[Items from a data source]
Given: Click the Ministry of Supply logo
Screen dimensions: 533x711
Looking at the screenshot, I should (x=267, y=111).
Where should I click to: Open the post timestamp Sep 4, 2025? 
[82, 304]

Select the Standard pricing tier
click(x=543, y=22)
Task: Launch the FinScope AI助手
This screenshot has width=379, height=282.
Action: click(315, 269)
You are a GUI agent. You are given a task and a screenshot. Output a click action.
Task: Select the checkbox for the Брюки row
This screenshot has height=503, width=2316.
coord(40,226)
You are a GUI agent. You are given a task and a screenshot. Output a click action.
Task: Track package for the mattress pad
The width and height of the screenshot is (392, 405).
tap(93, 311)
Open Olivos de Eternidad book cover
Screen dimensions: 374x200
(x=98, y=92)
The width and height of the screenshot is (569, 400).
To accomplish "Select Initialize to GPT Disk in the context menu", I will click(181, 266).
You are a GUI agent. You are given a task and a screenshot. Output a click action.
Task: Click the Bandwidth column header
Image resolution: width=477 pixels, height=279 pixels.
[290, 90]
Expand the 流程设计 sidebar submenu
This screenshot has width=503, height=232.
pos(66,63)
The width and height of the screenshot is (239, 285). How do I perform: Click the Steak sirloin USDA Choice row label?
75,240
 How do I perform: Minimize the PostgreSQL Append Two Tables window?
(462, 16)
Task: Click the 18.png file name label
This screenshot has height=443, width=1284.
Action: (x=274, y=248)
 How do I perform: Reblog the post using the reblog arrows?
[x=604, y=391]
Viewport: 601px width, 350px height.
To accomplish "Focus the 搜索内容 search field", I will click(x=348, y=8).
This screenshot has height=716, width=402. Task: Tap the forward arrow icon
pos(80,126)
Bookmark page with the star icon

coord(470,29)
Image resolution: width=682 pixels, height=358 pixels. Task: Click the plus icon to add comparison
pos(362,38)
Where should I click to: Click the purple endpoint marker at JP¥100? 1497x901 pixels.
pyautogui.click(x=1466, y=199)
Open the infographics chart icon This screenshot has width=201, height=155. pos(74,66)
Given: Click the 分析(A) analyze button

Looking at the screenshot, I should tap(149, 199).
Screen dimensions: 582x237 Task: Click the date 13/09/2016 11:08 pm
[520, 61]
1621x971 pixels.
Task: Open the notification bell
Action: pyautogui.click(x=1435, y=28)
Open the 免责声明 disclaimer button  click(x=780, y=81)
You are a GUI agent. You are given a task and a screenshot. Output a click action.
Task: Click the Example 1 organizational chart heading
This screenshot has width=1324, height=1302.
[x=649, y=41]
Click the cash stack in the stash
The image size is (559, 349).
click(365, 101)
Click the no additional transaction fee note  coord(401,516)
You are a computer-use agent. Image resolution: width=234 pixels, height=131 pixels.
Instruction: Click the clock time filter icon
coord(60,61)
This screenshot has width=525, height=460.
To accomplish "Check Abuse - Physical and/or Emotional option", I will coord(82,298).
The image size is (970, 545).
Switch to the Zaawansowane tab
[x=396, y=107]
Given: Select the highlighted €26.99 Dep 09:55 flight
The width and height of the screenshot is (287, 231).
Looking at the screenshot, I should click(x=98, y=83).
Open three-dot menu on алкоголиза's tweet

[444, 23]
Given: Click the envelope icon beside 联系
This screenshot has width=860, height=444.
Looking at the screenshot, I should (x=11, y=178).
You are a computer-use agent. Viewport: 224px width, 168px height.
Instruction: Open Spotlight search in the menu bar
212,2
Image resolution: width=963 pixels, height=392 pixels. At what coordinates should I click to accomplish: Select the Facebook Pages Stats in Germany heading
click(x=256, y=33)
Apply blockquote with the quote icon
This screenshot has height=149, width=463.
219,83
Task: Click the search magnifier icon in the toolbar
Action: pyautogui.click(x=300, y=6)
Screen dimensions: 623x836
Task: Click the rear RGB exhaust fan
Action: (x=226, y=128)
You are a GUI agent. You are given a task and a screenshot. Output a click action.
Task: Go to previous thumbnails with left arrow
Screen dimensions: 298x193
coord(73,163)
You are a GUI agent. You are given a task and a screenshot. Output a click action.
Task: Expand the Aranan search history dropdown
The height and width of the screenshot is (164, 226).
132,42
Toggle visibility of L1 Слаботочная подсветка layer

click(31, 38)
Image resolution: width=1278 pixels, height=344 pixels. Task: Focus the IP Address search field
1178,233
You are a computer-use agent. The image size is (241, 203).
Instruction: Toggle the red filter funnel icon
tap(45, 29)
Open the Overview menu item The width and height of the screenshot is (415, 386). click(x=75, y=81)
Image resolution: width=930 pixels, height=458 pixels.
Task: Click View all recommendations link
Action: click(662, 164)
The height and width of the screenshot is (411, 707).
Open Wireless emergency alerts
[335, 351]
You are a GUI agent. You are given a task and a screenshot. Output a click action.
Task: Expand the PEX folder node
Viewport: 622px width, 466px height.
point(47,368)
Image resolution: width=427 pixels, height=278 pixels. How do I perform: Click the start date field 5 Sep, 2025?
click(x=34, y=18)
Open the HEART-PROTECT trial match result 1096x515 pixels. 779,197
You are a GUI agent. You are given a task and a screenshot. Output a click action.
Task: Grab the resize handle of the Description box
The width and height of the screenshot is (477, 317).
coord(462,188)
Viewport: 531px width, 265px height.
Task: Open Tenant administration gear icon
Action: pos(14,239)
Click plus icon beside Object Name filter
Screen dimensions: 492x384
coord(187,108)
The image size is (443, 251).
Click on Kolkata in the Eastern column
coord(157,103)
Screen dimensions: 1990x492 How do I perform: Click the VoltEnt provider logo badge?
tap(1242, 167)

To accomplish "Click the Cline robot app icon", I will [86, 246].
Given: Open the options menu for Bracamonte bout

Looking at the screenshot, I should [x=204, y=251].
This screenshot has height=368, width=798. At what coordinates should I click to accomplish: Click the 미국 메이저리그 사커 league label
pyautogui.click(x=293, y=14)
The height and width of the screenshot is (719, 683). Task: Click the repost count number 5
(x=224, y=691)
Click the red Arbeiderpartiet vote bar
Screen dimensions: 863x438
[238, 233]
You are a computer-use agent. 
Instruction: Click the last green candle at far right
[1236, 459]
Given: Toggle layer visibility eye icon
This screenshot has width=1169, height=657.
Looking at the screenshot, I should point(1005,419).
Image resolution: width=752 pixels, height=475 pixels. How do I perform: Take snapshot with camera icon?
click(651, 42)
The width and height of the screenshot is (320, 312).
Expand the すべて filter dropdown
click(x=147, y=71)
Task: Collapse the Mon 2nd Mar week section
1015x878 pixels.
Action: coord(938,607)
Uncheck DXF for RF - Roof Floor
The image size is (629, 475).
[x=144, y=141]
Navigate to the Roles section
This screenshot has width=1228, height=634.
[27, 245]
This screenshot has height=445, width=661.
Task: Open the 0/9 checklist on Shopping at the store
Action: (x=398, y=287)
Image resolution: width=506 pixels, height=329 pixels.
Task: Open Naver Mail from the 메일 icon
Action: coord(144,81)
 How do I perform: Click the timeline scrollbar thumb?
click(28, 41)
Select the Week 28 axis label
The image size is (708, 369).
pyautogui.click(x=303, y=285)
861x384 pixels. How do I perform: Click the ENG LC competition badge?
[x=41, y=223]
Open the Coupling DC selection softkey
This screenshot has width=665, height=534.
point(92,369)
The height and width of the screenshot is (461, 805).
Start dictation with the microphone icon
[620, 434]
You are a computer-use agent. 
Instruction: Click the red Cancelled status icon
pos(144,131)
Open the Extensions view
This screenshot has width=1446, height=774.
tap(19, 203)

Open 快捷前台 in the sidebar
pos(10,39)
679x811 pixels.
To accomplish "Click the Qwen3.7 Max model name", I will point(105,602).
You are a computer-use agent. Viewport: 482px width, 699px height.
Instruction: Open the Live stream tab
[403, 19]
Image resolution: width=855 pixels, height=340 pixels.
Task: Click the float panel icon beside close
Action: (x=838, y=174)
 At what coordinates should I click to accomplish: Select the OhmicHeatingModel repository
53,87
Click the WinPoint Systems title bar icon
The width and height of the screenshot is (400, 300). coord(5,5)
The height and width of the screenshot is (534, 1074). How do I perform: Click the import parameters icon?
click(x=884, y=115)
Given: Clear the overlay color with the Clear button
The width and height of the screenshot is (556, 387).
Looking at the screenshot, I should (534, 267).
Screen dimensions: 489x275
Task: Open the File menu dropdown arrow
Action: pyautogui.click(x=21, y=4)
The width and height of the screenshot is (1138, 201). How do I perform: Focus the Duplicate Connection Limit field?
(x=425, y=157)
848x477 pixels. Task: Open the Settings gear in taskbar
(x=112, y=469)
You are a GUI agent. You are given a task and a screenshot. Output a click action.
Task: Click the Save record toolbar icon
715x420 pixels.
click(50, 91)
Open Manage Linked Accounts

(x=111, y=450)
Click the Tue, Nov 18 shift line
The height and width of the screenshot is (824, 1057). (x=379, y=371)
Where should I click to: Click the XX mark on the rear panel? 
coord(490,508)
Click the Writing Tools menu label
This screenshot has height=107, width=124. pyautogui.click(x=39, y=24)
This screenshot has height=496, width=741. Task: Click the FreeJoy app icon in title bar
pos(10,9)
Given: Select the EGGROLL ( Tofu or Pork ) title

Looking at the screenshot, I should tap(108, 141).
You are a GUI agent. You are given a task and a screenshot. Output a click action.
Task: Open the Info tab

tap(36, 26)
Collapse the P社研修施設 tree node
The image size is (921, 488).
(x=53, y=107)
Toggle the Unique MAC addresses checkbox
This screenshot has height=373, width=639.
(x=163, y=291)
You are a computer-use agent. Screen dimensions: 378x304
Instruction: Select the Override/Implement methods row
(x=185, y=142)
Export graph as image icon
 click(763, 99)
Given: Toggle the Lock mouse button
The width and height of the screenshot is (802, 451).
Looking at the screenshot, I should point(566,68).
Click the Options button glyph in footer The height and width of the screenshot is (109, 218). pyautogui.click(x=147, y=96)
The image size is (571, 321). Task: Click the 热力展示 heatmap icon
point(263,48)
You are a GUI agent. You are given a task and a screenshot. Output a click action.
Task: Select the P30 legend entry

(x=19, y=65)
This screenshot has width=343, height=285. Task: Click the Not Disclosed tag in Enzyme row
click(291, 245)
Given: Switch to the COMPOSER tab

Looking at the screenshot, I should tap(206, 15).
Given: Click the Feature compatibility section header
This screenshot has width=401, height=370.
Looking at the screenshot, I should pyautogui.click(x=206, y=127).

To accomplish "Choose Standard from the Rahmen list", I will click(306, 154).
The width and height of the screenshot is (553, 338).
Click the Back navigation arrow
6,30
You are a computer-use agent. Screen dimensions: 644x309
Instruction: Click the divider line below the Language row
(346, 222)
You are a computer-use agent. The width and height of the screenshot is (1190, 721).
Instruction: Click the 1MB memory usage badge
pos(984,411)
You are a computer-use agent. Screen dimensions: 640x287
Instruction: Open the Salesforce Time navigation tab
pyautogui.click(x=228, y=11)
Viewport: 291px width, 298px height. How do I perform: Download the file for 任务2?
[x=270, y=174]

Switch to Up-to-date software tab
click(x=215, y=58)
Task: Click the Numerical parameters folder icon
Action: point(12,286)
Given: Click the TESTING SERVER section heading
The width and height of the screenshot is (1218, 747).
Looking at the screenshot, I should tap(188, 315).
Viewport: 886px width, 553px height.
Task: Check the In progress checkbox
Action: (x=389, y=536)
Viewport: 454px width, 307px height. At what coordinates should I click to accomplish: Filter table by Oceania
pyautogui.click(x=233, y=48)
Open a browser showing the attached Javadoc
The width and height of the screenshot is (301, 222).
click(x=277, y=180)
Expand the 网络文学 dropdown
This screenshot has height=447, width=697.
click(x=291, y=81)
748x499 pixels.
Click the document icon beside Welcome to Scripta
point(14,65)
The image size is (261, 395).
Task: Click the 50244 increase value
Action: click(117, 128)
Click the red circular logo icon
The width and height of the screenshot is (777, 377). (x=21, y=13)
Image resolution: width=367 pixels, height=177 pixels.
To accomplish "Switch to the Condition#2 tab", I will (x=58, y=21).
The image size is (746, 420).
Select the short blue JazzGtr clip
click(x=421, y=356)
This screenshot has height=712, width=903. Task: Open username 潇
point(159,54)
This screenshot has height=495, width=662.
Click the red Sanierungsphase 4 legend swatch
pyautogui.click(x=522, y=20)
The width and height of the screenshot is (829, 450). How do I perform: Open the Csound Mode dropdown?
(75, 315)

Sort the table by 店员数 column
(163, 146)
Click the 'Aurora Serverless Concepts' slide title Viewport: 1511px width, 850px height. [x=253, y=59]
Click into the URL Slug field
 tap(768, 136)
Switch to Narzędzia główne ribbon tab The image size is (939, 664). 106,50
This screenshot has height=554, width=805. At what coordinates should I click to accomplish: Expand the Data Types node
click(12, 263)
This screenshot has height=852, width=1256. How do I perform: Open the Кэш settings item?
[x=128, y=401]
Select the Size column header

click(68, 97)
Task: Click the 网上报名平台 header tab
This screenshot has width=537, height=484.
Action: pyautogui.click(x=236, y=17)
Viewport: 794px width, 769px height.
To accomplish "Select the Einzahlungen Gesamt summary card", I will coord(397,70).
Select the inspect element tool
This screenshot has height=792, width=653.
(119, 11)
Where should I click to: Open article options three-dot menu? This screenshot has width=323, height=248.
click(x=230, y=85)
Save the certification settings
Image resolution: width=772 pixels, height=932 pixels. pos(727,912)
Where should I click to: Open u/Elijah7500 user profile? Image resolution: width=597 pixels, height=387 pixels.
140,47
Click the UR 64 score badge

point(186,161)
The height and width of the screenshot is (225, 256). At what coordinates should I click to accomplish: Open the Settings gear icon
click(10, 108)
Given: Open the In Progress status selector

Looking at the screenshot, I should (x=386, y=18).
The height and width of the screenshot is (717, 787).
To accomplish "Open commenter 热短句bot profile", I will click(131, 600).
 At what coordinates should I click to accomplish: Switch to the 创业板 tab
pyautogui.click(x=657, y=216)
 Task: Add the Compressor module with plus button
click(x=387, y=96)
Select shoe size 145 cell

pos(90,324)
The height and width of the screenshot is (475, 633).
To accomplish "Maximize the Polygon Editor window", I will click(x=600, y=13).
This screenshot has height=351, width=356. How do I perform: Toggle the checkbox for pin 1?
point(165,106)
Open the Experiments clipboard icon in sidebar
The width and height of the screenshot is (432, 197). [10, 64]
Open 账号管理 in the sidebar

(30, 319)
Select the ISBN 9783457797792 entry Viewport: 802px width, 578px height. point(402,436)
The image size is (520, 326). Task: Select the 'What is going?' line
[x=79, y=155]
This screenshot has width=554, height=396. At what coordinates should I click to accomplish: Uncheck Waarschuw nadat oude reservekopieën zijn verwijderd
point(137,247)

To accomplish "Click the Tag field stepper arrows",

Try it: Starting with the line with "The width and height of the screenshot is (1218, 747)." above and going on through the line with "Open a browser showing the attached Javadoc", transcribe every line exactly, both ends included, and add nothing.

Result of the task:
The width and height of the screenshot is (1218, 747).
Looking at the screenshot, I should tap(188, 315).
Viewport: 886px width, 553px height.
Task: Check the In progress checkbox
Action: (x=389, y=536)
Viewport: 454px width, 307px height. At what coordinates should I click to accomplish: Filter table by Oceania
pyautogui.click(x=233, y=48)
Open a browser showing the attached Javadoc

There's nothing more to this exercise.